* [WHAT IS BEING ASKED]
Please give the part of the records that opens with the line containing "At what coordinates should I click to accomplish: Click" and closes with the line containing "click(x=40, y=748)" as a JSON list of strings, one string per line, with blank lines left out.

* [TASK DATA]
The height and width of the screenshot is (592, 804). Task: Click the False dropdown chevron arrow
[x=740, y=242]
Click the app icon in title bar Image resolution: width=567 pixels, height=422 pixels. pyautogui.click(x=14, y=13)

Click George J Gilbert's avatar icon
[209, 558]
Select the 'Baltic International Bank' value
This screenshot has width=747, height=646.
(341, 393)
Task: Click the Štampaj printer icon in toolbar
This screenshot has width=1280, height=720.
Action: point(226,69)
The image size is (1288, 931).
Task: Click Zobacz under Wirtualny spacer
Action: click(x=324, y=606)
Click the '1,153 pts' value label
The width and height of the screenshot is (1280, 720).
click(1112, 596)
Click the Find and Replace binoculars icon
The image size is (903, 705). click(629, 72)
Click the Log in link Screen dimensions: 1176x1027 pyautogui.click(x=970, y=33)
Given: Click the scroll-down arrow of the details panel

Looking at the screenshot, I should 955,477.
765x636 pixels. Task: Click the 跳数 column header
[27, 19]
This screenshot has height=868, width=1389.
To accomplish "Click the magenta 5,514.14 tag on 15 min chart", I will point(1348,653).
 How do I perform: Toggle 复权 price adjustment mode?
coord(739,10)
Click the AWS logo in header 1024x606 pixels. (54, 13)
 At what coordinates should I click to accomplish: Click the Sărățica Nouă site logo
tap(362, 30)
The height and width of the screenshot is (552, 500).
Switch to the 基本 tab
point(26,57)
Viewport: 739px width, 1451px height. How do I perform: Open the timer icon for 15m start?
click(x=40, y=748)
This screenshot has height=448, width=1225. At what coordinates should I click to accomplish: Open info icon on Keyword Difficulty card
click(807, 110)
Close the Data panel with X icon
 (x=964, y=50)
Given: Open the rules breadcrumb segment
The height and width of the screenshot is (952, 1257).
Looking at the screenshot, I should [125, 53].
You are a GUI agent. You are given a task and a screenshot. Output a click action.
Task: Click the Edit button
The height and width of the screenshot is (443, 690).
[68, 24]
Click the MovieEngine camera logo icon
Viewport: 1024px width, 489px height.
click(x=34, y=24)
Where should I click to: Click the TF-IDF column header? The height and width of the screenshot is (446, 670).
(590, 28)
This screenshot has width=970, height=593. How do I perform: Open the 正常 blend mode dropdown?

* [EXERCISE RESPONSE]
[
  " At what coordinates should I click to accomplish: Click the Sărățica Nouă site logo",
  "tap(362, 30)",
  "The height and width of the screenshot is (552, 500).",
  "Switch to the 基本 tab",
  "point(26,57)",
  "Viewport: 739px width, 1451px height. How do I perform: Open the timer icon for 15m start?",
  "click(x=40, y=748)"
]